一先ずはあのワイバーンどもとリビングデッドを排除するしかないな。
「ジャンヌ、アル、いくぞ」
「はい……ッ」
「ああ」
「────」
上空へ逃げようとするワイバーンの額を寸分違わず撃ち抜く。『騎士は徒手にて死せず』により宝具化してる弓ならばこれぐらい容易い事だな。
ワイバーンを仕留めた俺は次の標的に移るために周囲を見回そうとしてロマンの声が聞こえた。
『今のが最後のワイバーンだ。周囲に反応はないよ』
「……そうか」
「……これをやったのは恐らく『私』何でしょうね」
先ほどのワイバーンやリビングデッド、そして目の前に広がるラ・シャリテの光景にジャンヌは浮かない表情でそう呟いた。

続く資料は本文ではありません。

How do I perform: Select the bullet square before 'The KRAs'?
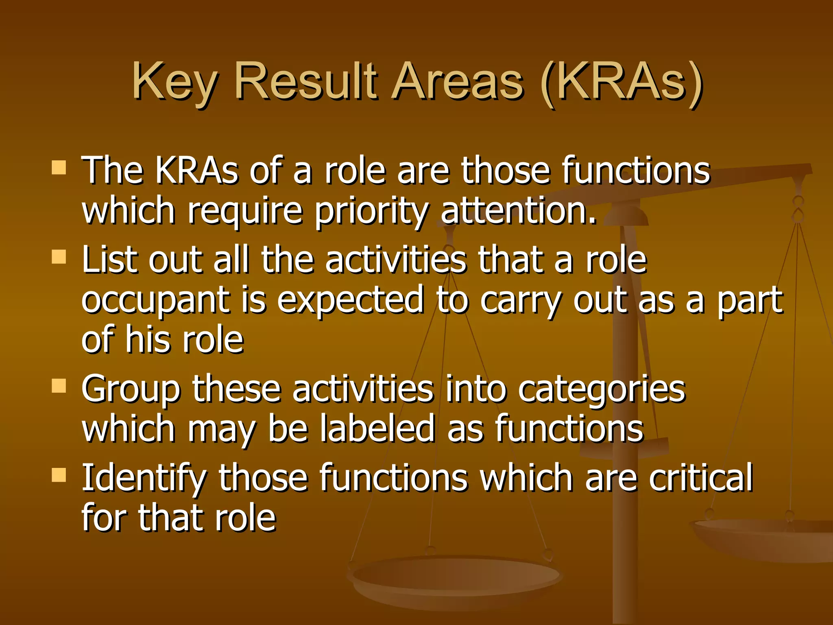(59, 167)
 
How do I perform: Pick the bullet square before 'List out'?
(59, 257)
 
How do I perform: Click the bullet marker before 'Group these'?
(59, 385)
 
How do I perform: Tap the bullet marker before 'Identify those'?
(59, 474)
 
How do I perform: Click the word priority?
(371, 212)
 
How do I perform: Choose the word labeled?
(377, 428)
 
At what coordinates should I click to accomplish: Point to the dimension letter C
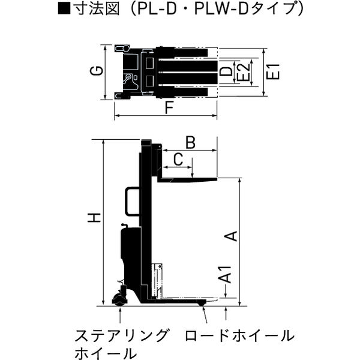pos(178,159)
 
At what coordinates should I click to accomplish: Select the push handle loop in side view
pos(130,202)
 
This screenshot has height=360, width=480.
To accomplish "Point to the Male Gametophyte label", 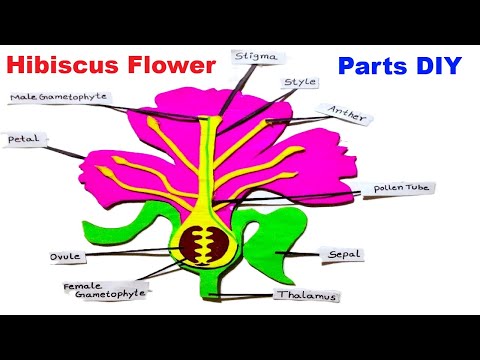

俺とアルは口をつむぐ。ここは俺らが口を出すところではないとわかっているから
「ジャンヌさん……」
「そうと決まったわけじゃ────」
「いえ、分かります。私には……ですが、どれだけ人を憎めばこの様な事が出来るのでしょう。私にはそれが分からない」
流石のジャンヌの言葉に否定しようとしたマシュと立香は口を閉じる。
きっと自分から派生した存在であるからだろうか……彼女は察せられるらしいが…………その憎悪について分からないのはそれは黒ジャンヌが正確に言えば彼女の一側面というわけではないからだろう。
「……」
「……」
『────ん? ッ!! 大変だ! 先ほど離脱したサーヴァントが反転した! 拙いな、君たちの存在を察知したらしい!!』
二人の沈黙を破る様にロマンの通信が響く。
「ルーラーの索敵能力か…………数は!」
『数は────五騎!ッ、速度が速い……これはライダーでもいるのか?』
「五騎……退避する。この場を離れるぞ!」
「ど、どうしてですか!?」
「数はこっちも同じですよ!!」
『駄目だ!ランスロットの判断は正しい……!
まだ未熟なマシュに……ステータスが大きく弱体化しているジャンヌ・ダルクでは一対一は分が悪い……』
そうだ。如何にワイバーンやリビングデッド、シャドウサーヴァントと渡り合ったマシュと言えども支援無しでのサーヴァント戦は幾ら何でも荷が重すぎる。そして、ジャンヌはステータスが弱体化している以上キツい。此処に来るサーヴァントが記憶通りならマシュ同様荷が重い。
ロマンと俺の言葉に自分なら大丈夫だ、とでも言いたそうなマシュの肩に俺は手を置く。
「ッ……で、ですが」
「…………退避だ。マシュ分かってくれ」
「…………はい」
きっと、マシュの中では劣等感が渦巻いているのかもしれない。だが、いまは……我慢してくれ……。
「すまん……ジャンヌ、サーヴァントがやってくる、すぐに────ジャンヌ?」
ジャンヌに退避を促そうとして彼女を見ればその表情は先ほど以上に真剣なものであった。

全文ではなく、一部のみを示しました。